_TASK PROMPT_
List each line of the items below that contains the string "width", matching case exactly.

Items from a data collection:
+ + + + + + +

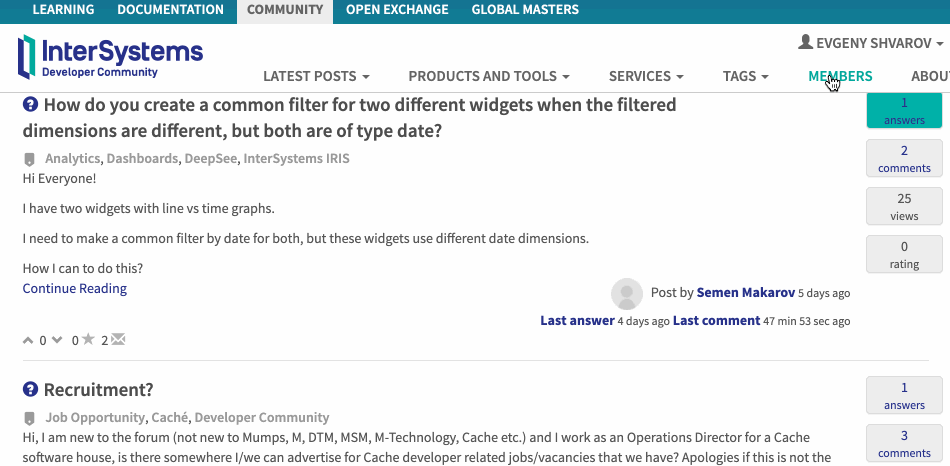Open the Products and Tools dropdown
950x466 pixels.
click(x=489, y=76)
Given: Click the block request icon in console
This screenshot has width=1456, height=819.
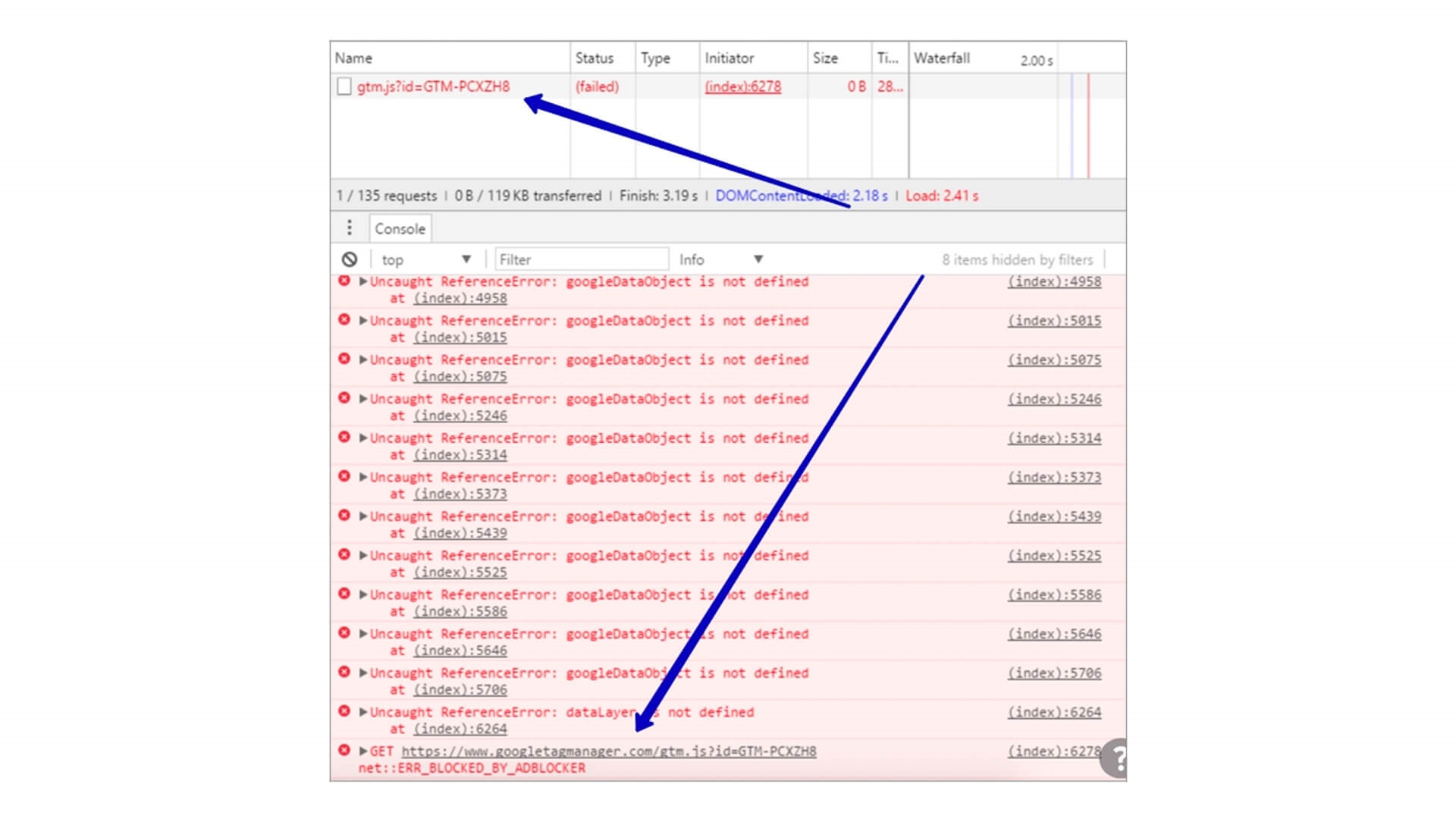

+ + + + + + +

_WRITTEN ANSWER_
This screenshot has width=1456, height=819.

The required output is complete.